- [ACTIVITY] Your task is to copy each line of the material that includes "computer".

-------

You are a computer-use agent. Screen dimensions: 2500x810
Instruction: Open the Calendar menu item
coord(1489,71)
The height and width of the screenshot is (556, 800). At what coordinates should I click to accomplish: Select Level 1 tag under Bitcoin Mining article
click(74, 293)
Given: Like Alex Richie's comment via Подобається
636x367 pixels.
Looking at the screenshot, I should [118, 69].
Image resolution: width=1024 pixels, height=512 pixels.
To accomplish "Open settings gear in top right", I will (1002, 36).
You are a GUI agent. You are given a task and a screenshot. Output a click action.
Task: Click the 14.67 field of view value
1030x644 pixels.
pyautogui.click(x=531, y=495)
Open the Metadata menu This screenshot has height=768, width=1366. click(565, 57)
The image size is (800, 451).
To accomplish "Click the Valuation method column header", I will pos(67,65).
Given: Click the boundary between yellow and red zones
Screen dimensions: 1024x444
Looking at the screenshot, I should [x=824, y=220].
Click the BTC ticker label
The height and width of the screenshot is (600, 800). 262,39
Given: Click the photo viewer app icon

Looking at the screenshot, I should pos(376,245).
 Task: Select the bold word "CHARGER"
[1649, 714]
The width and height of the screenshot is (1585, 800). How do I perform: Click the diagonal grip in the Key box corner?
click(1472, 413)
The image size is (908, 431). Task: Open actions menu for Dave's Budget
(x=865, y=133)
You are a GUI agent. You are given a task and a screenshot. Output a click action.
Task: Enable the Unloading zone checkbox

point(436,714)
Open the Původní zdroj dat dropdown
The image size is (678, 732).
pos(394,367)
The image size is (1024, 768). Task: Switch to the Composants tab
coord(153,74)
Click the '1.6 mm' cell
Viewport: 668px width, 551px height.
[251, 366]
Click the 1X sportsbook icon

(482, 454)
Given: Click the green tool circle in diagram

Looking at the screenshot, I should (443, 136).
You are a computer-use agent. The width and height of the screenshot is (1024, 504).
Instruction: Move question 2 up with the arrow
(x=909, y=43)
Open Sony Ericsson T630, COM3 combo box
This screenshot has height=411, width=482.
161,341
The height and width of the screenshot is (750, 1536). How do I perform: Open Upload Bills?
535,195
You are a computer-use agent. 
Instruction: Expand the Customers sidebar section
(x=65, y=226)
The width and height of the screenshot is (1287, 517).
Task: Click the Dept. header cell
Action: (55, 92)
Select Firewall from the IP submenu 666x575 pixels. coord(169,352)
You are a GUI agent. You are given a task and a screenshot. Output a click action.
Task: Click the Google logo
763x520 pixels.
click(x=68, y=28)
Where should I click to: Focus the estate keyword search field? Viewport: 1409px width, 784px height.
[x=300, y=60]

-------

- [WRITTEN ANSWER]
You are a computer-use agent. Screen dimensions: 2500x810
You are a computer-use agent. The width and height of the screenshot is (1024, 504).
You are a computer-use agent. 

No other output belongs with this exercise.